• **THINGS TO DO**:
- A) In the baseball notes, who hit the walk-off home run that gave the Pirates their 1-0 win over the Cubs?
- B) Reproduce word for word the passage of the baseball notes that opens with the words "5. Showing early" and closes with "Brewers’ 2-0 victory.".

2. I don’t know if Billy Hamilton will hit, but I know he can’t hit Wainwright. The Reds’ rookie went 0-for-4 with four strikeouts against Wainwright to register the dreaded golden sombrero -- the 17th player since 1914 to go 0-for-4 with four strikeouts on Opening Day. The potential bigger picture: If Hamilton and Brandon Phillips don’t get on base enough -- a distinct possibility -- Votto is going to draw 100-plus walks no matter if he has Jay Bruce, Johnny Bench or Frank Robinson hitting behind him. Which will lead to the haters complaining about Votto’s RBI total.

3. The Tigers beat the Royals 4-3 thanks to a big day from emergency shortstop acquisition Alex Gonzalez, who tripled in the tying run in the seventh and singled in the winning run in the ninth. Justin Verlander scuffled through his six innings, giving up six hits and three walks with just two strikeouts, but that’s not my initial concern. The concern is that Opening Day roster, which includes Gonzalez, Andrew Romine, Bryan Holaday, Tyler Collins, Don Kelly, Ian Krol and Evan Reed. Besides Krol and Reed, the bullpen includes Phil Coke (1.6 WHIP over the past two seasons), Joba Chamberlain, Al Alburquerque and Luke Putkonen. In other words: The final 10 spots on the roster could be a disaster. It could work out -- Chamberlain and Alburquerque will probably be OK if they stay healthy, for example -- but the lack of depth on this team could be an issue. Detroit's star players -- Verlander, Miguel Cabrera and Max Scherzer -- have been very durable, but a lengthy injury to any of those three or Anibal Sanchez, Austin Jackson or Ian Kinsler could be crushing.

4. The Pirates picked up with the kind of game they won last year, beating the Cubs 1-0 on Neil Walker’s walk-off home run in the 10th inning. The Pirates won five 1-0 games last year (there were only 48 such games in the majors last season, so the Pirates had over 10 percent of all 1-0 victories). The major league average when scoring one run, two runs or three runs was a .270 winning percentage; the Pirates were 25-39 (.390) when scoring one to three runs, so they won a lot of low-scoring games. The big positive besides the bullpen throwing four scoreless innings was the six dominant innings from Francisco Liriano, who tied a Pirates club record with 10 strikeouts on Opening Day. With the loss of A.J. Burnett, the pressure is on Liriano to repeat his 2013 performance.

5. Showing early confidence in B.J. Upton, who hit .184 last year while striking out in 34 percent of his plate appearances, Braves manager Fredi Gonzalez hit his center fielder second while moving Justin Upton down to fifth (Chris Johnson hit cleanup). I can’t say that’s the lineup I’d go with -- Justin Upton seems the logical choice to bat second behind leadoff hitter Jason Heyward -- but no matter what order Gonzalez chooses there are going to be some OBP issues if B.J. Upton, Dan Uggla and Evan Gattis don’t get on base more often. Yovani Gallardo kept the Braves in check with six shutout innings -- a good sign for the Brewers considering Gallardo’s inconsistency and drop in velocity last year -- while Francisco Rodriguez was called on for the save in the Brewers’ 2-0 victory.

Target coordinate entries
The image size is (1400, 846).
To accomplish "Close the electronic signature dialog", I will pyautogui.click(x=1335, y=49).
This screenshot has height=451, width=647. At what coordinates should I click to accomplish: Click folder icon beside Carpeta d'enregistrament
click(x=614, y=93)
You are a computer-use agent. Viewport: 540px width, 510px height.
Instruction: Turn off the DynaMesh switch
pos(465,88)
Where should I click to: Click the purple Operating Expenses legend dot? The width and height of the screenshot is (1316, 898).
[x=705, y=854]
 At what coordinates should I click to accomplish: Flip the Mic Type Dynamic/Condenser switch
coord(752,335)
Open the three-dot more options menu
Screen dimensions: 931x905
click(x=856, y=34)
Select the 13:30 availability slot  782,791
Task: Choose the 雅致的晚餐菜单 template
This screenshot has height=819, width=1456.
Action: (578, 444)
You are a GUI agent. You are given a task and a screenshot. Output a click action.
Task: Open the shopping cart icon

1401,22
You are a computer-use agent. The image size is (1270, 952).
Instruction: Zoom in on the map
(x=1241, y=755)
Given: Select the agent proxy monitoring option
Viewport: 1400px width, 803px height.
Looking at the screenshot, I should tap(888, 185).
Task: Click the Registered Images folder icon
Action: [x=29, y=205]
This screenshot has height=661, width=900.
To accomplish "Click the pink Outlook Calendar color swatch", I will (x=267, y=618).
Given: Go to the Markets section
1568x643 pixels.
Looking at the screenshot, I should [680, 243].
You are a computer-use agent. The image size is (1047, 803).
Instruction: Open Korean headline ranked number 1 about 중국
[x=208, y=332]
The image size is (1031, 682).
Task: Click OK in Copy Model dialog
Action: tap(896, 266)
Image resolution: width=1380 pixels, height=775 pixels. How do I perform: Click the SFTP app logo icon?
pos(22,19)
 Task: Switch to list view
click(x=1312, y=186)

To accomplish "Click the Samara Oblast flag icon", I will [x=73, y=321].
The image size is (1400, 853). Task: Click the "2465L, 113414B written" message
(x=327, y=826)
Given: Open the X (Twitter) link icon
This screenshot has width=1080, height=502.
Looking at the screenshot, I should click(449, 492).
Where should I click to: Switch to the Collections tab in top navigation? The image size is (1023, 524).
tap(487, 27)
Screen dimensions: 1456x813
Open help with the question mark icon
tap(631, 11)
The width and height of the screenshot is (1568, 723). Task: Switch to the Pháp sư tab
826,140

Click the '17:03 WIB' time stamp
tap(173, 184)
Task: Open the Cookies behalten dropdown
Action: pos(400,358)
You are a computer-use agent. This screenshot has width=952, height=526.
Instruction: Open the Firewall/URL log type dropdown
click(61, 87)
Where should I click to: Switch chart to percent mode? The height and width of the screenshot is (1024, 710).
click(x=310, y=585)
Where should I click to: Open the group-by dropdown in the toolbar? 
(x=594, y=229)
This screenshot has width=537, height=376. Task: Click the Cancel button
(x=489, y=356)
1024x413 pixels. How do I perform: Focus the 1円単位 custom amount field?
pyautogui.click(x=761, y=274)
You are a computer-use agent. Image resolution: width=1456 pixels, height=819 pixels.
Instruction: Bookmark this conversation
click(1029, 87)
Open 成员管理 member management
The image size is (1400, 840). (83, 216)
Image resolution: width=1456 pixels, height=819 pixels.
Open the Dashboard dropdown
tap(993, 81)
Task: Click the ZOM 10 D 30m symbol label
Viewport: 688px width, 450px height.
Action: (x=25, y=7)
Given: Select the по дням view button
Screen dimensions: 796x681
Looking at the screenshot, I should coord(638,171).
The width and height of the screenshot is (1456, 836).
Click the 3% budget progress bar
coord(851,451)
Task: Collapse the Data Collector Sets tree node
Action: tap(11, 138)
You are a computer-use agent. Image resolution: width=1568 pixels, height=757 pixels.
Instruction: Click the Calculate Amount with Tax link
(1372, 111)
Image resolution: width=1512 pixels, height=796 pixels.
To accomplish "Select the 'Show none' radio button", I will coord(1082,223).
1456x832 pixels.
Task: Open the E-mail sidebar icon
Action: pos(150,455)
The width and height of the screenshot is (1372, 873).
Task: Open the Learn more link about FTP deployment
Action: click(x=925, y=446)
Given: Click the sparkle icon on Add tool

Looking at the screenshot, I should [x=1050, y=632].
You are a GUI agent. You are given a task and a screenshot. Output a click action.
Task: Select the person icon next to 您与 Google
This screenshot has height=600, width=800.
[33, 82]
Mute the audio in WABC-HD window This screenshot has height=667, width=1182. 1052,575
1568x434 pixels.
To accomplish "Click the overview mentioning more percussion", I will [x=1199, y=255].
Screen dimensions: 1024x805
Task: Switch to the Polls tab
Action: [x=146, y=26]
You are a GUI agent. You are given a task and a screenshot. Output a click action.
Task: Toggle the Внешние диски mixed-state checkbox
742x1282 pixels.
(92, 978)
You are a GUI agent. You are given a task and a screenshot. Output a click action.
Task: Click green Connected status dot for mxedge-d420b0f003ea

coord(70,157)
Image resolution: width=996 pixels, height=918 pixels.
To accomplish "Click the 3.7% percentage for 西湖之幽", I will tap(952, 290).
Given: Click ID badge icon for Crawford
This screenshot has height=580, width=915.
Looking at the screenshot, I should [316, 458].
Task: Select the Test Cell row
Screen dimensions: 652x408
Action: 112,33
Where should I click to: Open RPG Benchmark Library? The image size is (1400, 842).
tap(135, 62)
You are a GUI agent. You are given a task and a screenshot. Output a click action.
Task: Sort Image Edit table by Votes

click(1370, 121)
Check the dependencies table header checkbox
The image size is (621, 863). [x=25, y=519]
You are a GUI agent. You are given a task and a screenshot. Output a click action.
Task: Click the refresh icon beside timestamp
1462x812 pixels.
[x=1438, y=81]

• **ANSWERS**:
- A) Neil Walker

- B)
5. Showing early confidence in B.J. Upton, who hit .184 last year while striking out in 34 percent of his plate appearances, Braves manager Fredi Gonzalez hit his center fielder second while moving Justin Upton down to fifth (Chris Johnson hit cleanup). I can’t say that’s the lineup I’d go with -- Justin Upton seems the logical choice to bat second behind leadoff hitter Jason Heyward -- but no matter what order Gonzalez chooses there are going to be some OBP issues if B.J. Upton, Dan Uggla and Evan Gattis don’t get on base more often. Yovani Gallardo kept the Braves in check with six shutout innings -- a good sign for the Brewers considering Gallardo’s inconsistency and drop in velocity last year -- while Francisco Rodriguez was called on for the save in the Brewers’ 2-0 victory.